--- begin Information shown ---
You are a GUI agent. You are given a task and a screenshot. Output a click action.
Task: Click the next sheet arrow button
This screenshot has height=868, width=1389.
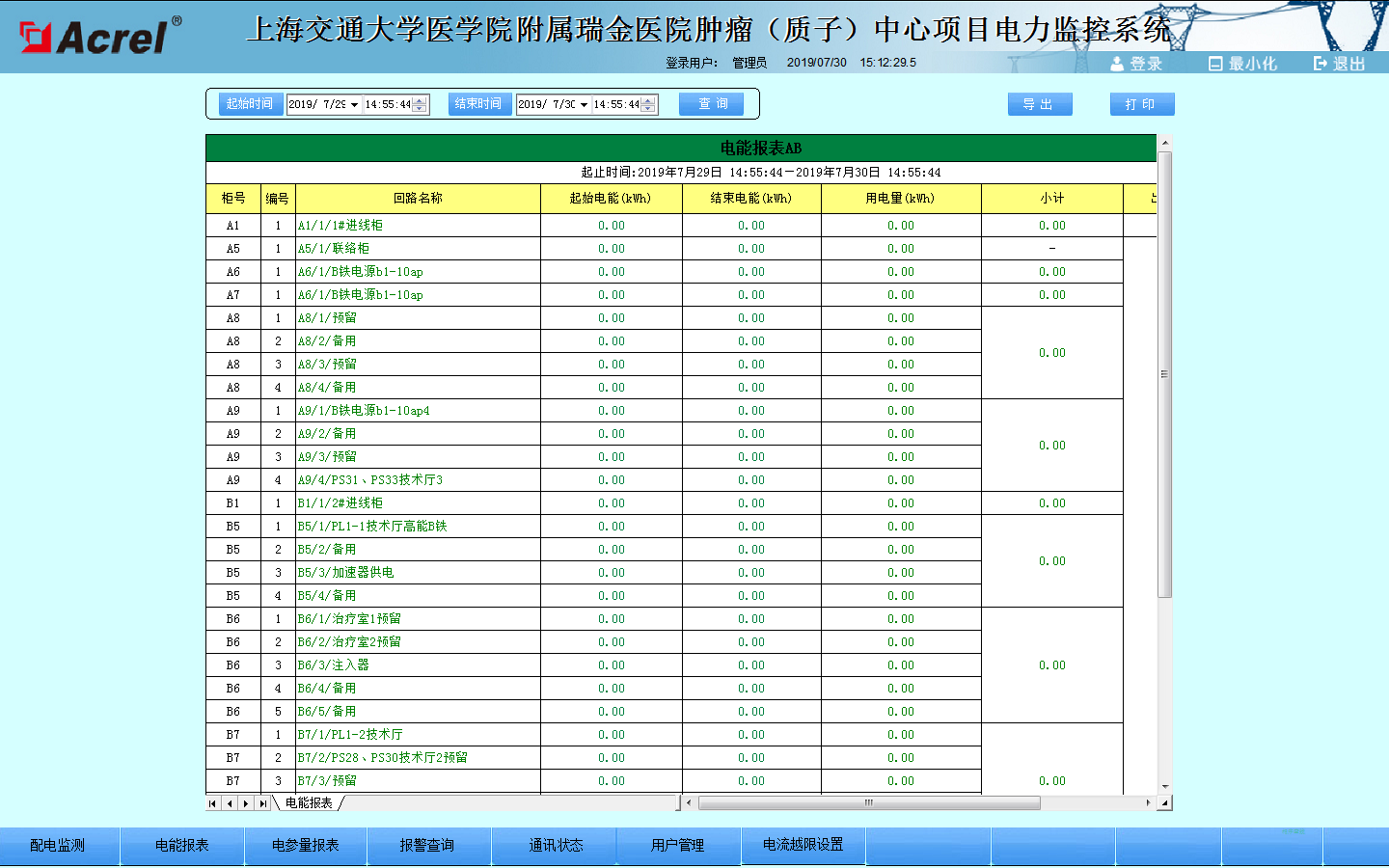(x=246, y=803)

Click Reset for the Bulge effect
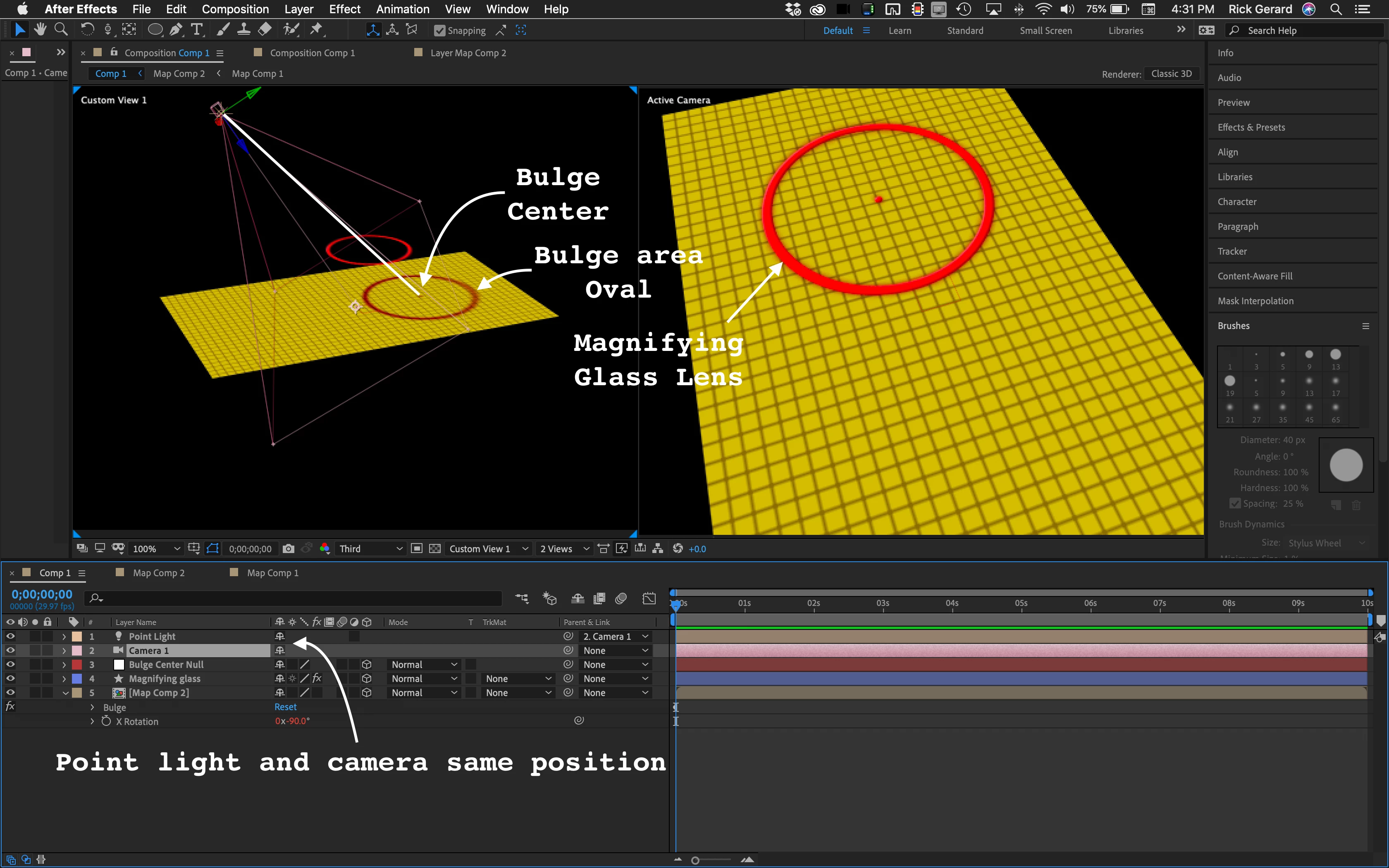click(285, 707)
--- end Information shown ---
How many lines of the entries above contain the word "screenshot"? Give only the number.

2